13: Wing Aerodynamics in Supersonic Flow
15: High Angle of Attack Aerodynamics
Much more than in undergraduate school, you are expected to think and understand the course material, and to read associated literature. It is expected that you are taking the course because you need to learn the subject. The textbook is meant to be used. The class notes are carefully constructed from various sources: you must learn them well, but recognize that they are only the bare-essentials of the subject matter.
Downloading class notes:
In the short term, you may find it necessary to download course notes
to study from paper. Change this habit quickly, please! We will very soon
go to an environment where there will be lots of interactions between several
courses. Also, the web-based content will keep changing, almost every
day. Downloading will become prohibitive (how many thousands of pages can
you download?) Do not use material copied from the Web as part of your
work, without clear acknowledgement: it is the intellectual property of
the author.
It is understood that the Institute demands a lot of thought and effort from you, and that you are taking several courses, with tough assignments in all of them: this is what it is like at a school where all the students are excellent, and everyone is learning as fast and as much as they can.

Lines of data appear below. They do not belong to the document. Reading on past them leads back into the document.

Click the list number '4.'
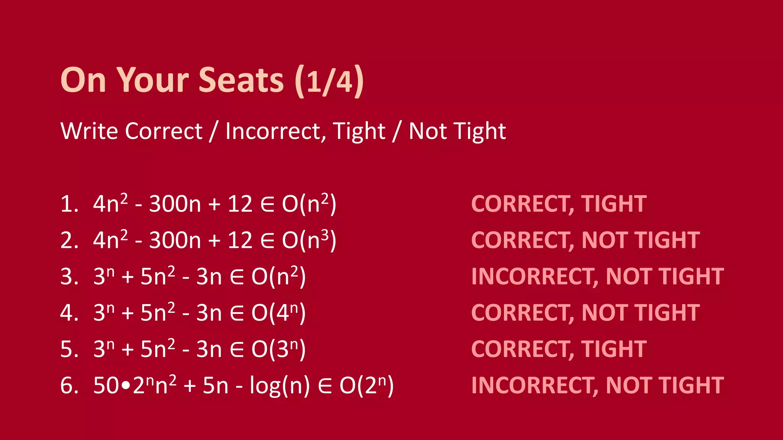The height and width of the screenshot is (440, 783). [x=69, y=313]
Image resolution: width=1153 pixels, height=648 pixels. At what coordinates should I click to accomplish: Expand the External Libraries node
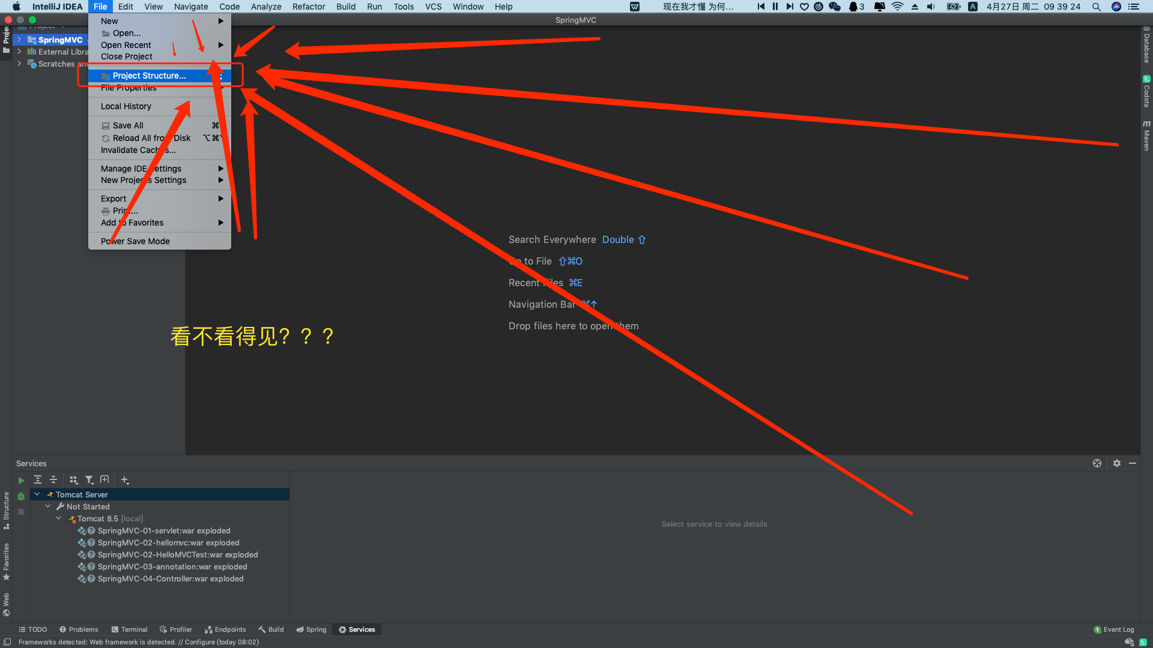(x=19, y=52)
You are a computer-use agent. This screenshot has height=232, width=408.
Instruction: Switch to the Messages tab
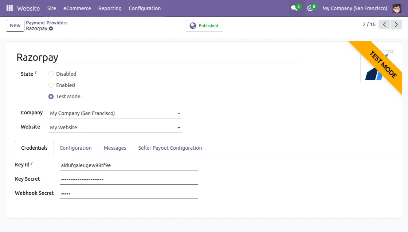point(115,148)
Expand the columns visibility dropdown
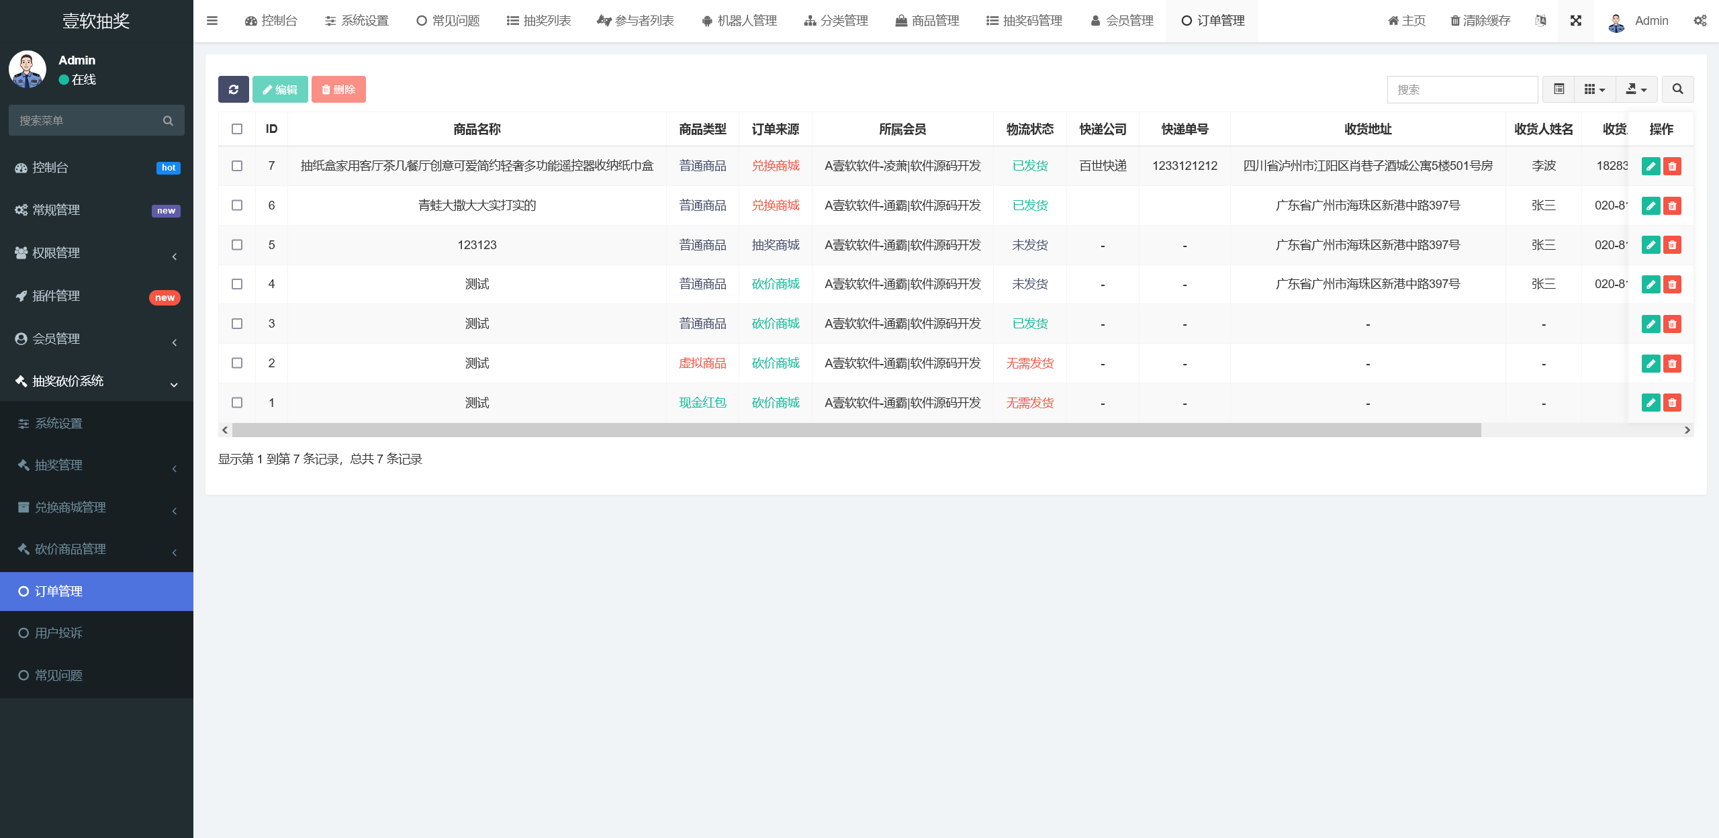Screen dimensions: 1719x838 (1595, 89)

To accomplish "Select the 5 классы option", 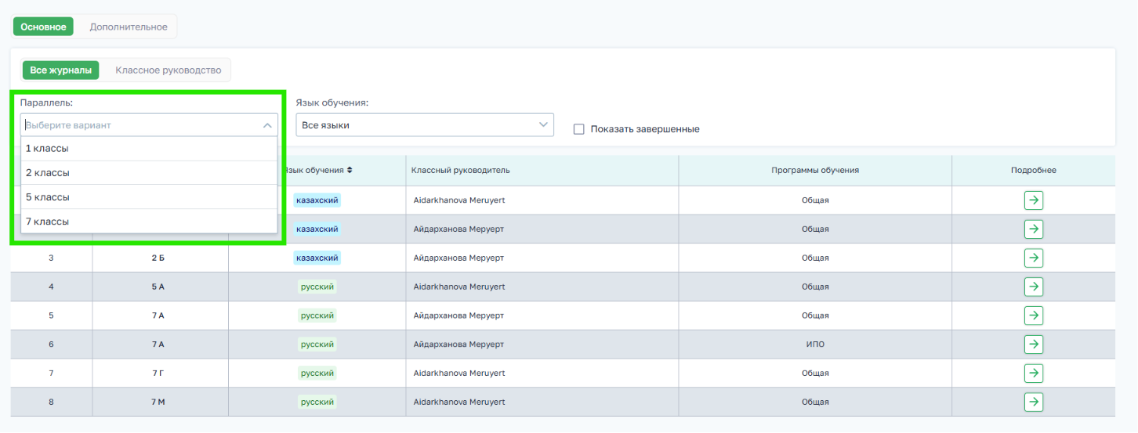I will 149,197.
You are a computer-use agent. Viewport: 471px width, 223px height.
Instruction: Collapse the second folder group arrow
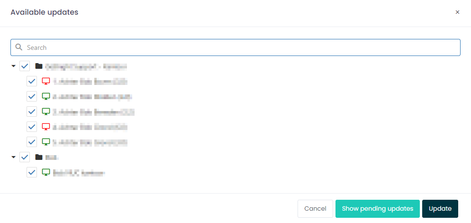[13, 157]
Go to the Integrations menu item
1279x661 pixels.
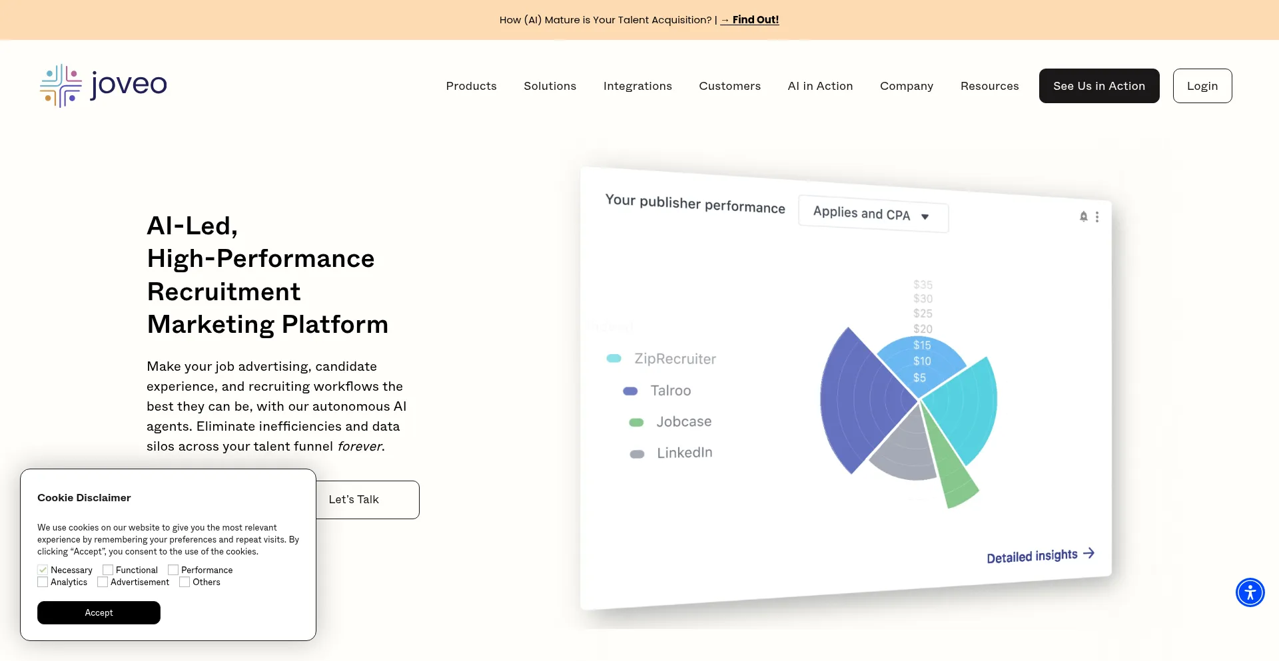coord(637,86)
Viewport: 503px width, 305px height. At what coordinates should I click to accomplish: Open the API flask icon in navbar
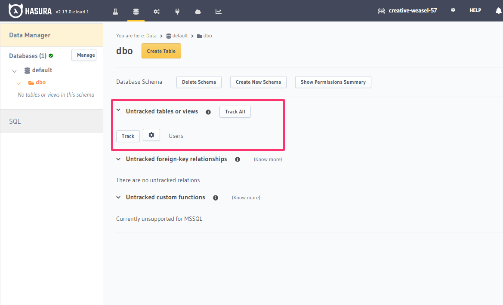click(115, 12)
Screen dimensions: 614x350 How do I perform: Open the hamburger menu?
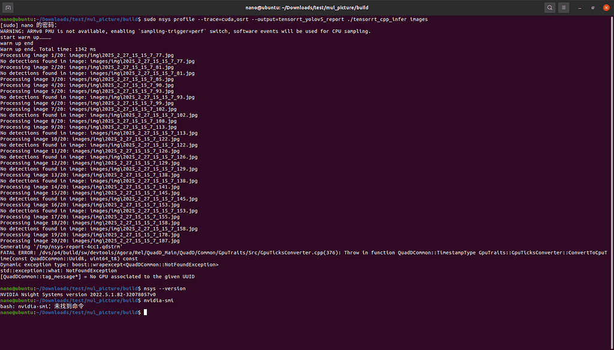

In fact it is expected that your total course load is only about 1/3 of your total effort, as graduate students are expected to be spending the majority of their time and effort on research / design projects, or working full-time.
It is also understood that you will have to do some re-visiting of undergraduate material, depending on your background. Assistance for this is provided in the first two lectures, and more is being provided through the Web, but you are expected to follow up on this. Questions on exams will assume familiarity with undergraduate AE subject matter.
Minimal standards on assignments
1. Detailed reasoning and derivations are expected.
2. Detailed discussion of results is expected.
3. Figures must be drawn neatly, and lettered clearly.
4. Where possible (i.e. feasible with intense effort during the time
available) results must be shown to be correct by comparison with other
published results, simple physical reasoning etc.
Meeting minimum standards is essential to earn the minimum passing grade, i.e., "C". There is no upper limit on excellence, and the professor cannot tell you what level of performance is "enough" for A grades, or even for B grades. There are no statistical curve-fits used in grading.
Grading is the job of the professor, and it is taken very seriously
indeed: don't waste your time trying to guess "grade projections" or thinking
up new arguments when you can be learning new things instead. Generally,
students in AE classes are pleasantly surprised at their final grade (after
coming out of the final exams). There is no "relative grading" classes
because the professor can decide your grade quite well, based on your performance
alone. Despite the above, if you feel that an error has
been made in grading, or in the class, please be sure to let the professor
know: it won't be the first time! Please be sure that the professor is
certainly too busy to waste time being deliberately unfair to you.